◆ **TEXT**
Other regulatory clarifications
The Commission and the ESAs provided additional clarifications on the definition of sustainable investment in a series of published Q&As (Consolidated questions and answers on the SFDR and the CDR 2022/1288, Ref.: JC 2023 18, 17 May 2023).
In particular, the Commission explained that the notion of sustainable investment can be measured at the level of a company and not only at the level of a specific activity (Consolidated questions and answers on the SFDR and the CDR 2022/1288, Ref.: JC 2023 18, 17 May 2023, Q&A II.1).
The Commission explained that Articles 8 and 9 SFDR are neutral in terms of product design (Consolidated questions and answers on the SFDR and the CDR 2022/1288, Ref.: JC 2023 18, 17 May 2023, Q&A V.1).
Furthermore, the Commission clarified (Consolidated questions and answers on the SFDR and the CDR 2022/1288, Ref.: JC 2023 18, 17 May 2023, Q&A II.2) that the SFDR does not set out minimum requirements that qualify concepts such as contribution, DNSH, or good governance, i.e. the key parameters of a ‘sustainable investment’. Financial market participants (‘FMPs’) must carry out their own assessment for each investment and disclose their underlying assumptions.
Moreover, the Commission has outlined two safe harbours regarding the notion of sustainable investments under SFDR. In particular:
a) Passive funds tracking an EU Climate Benchmark. In the relevant Q&A (Consolidated questions and answers on the SFDR and the CDR 2022/1288, Ref.: JC 2023 18, 17 May 2023, Q&A V.9) the Commission explained that financial products which are passively tracking Paris-aligned Benchmarks (PABs) and Climate Transition Benchmarks (CTBs), which are financial products with carbon emissions reduction as their objective and referred to under Article 9(3) SFDR, are automatically deemed to be making sustainable investments as defined in Article 2(17) SFDR.
b) Investments in ‘environmentally sustainable’ economic activities. These investments can be automatically qualified as ‘sustainable investments’ in the context of the product level disclosures under SFDR (Notice of 13 June 2023 on the interpretation and implementation of certain legal provisions of the EU Taxonomy Regulation and links to the Sustainable Finance Disclosure Regulation (2023/C 211/01)).
This clarification will address the issue of the double assessment of those investments under both the EU Taxonomy and SFDR.
However, the Commission notes that for investments in an undertaking with some degree of taxonomy-alignment through a funding instrument that does not specify the use of proceeds, FMPs would still need to check additional elements under the SFDR in order to consider the whole investment in that undertaking as sustainable investment.
This means that the FMPs would still need to:
(i) check whether the rest of the economic activities of the undertaking comply with the environmental elements of the SFDR DNSH principle; and
(ii) assess whether they consider the contribution to the environmental objective sufficient.
The ESAs, furthermore, explained (Consolidated questions and answers on the SFDR and the CDR 2022/1288, Ref.: JC 2023 18, 17 May 2023, Q&A V.16) that, in line with the Commission’s interpretation about discretion within sustainable investments in SFDR, it is possible for FMPs to define their own contribution criteria for socially sustainable investments and create their own framework for their sustainable investments under SFDR as long as they adhere to the minimum criteria of Article 2(17) SFDR, i.e. contribution, DNSH and good governance.
FMPs should not, however, interpret Article 2(17) SFDR differently for different financial products that they make available and apply different interpretations of “sustainable investments” to different financial products that they offer.

◆ **GIVEN INSTRUCTION 1**
Answer these questions from the SFDR clarifications text:
(a) Besides the level of a specific activity, at what level can the notion of sustainable investment be measured?
(b) Which two kinds of benchmarks do passive funds track under the first safe harbor?
(c) Which minimum criteria of Article 2(17) SFDR must FMPs adhere to when they create their own framework?
◆ **GIVEN INSTRUCTION 2**
Retype the SFDR clarifications text from "This means that" to "and good governance.".

◆ **SOURCE DATA**
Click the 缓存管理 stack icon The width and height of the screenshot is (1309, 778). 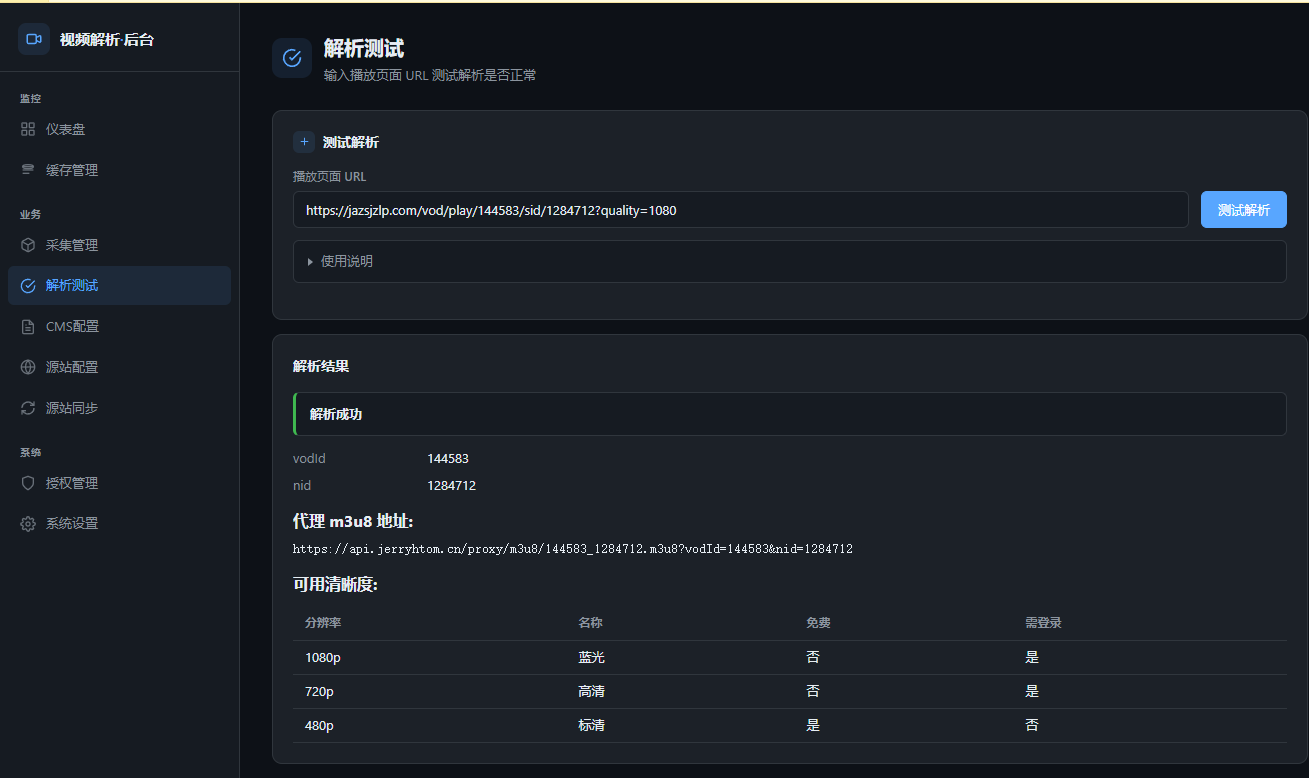28,170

◆ **REPLY 1**
(a) At the level of a company.
(b) Paris-aligned Benchmarks (PABs) and Climate Transition Benchmarks (CTBs).
(c) Contribution, DNSH and good governance.

◆ **REPLY 2**
This means that the FMPs would still need to:
(i) check whether the rest of the economic activities of the undertaking comply with the environmental elements of the SFDR DNSH principle; and
(ii) assess whether they consider the contribution to the environmental objective sufficient.
The ESAs, furthermore, explained (Consolidated questions and answers on the SFDR and the CDR 2022/1288, Ref.: JC 2023 18, 17 May 2023, Q&A V.16) that, in line with the Commission’s interpretation about discretion within sustainable investments in SFDR, it is possible for FMPs to define their own contribution criteria for socially sustainable investments and create their own framework for their sustainable investments under SFDR as long as they adhere to the minimum criteria of Article 2(17) SFDR, i.e. contribution, DNSH and good governance.